Depuis l’entrée en vigueur de la loi C12, qui impose des restrictions sur la politique migratoire canadienne, plusieurs dizaines de milliers de migrants haïtiens se retrouvent dans un flou juridique. Plus de 50 000 personnes, selon les statistiques, n’ont pas été autorisées à solliciter l’asile au Canada. Ces personnes ne peuvent toutefois être renvoyées en Haïti à cause de l’absence de liaison aérienne entre les deux pays.

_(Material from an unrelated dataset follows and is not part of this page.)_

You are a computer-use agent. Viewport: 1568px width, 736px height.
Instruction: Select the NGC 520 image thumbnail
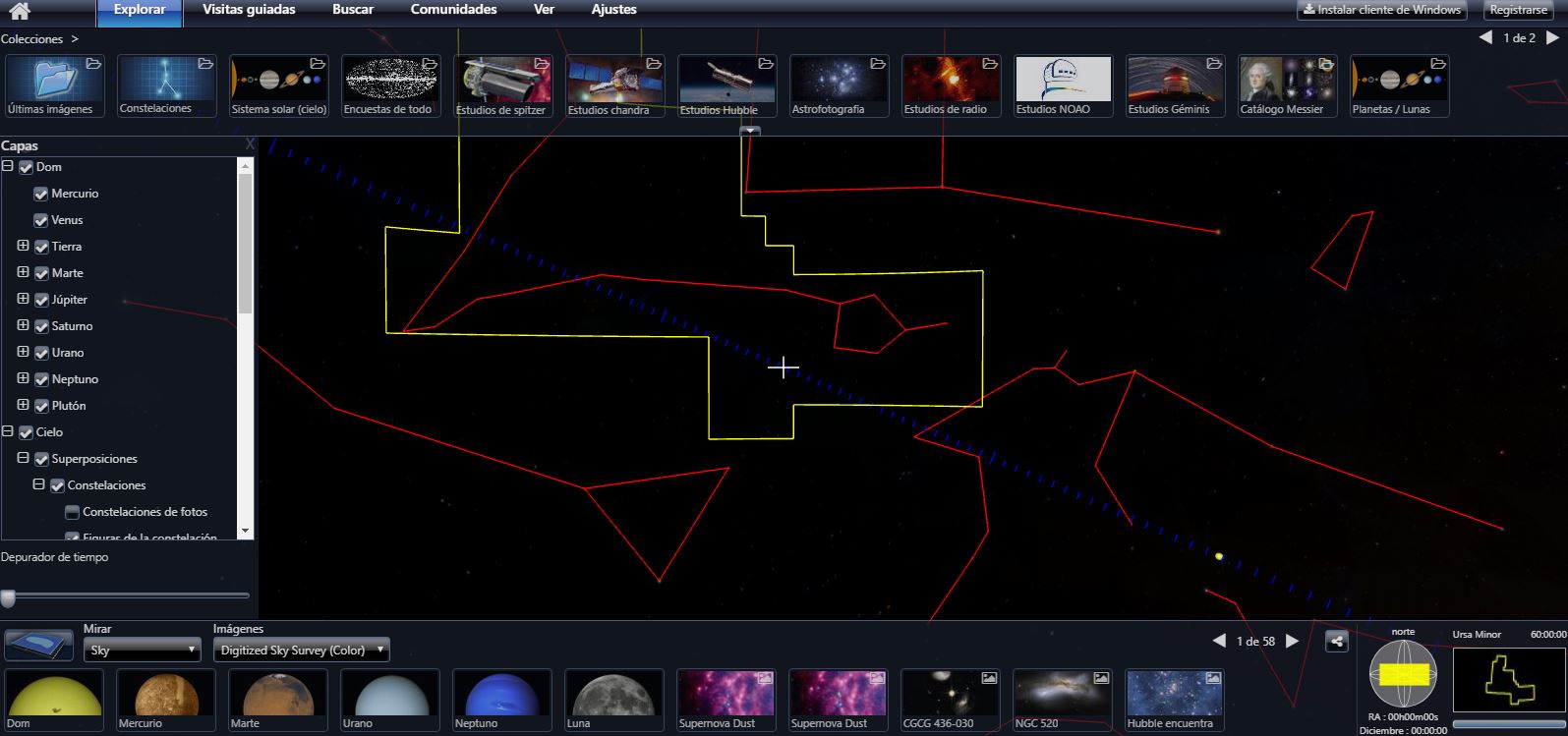click(1062, 700)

La fermeture de l’aéroport international Toussaint Louverture de Port-au-Prince et l’absence de liaison avec le Cap-Haïtien, sont à la base de cet imbroglio. Cette situation inédite est rendue plus complexe en raison de la volonté exprimée par certaines personnes de rentrer en Haïti. Elles sont découragées ou dépitées et veulent retrouver leur proches confrontés à la crise sécuritaire.
Ces gens soutiennent avoir déjà arrangé leurs affaires mais attendent que les autorités canadiennes rendent les passeports. Cependant le gouvernement canadien n’envisage de remettre les passeports qu’au moment de l’embarquement dans un aéroport ou dans un point frontalier.
Un dilemme pour les demandeurs d’asile
M. François Jean Denis, consultant en immigration depuis 22 ans, révèle que ces personnes sont largement minoritaires. La grande majorité des demandeurs d’asile concernés par la loi C 12, souhaitent rester dans ce flou afin de poursuivre le combat pour obtenir un statut au Canada. Ces gens redoutent un retour en Haïti en proie à une grave crise sécuritaire. Pour l’instant aucune issue n’est envisagée.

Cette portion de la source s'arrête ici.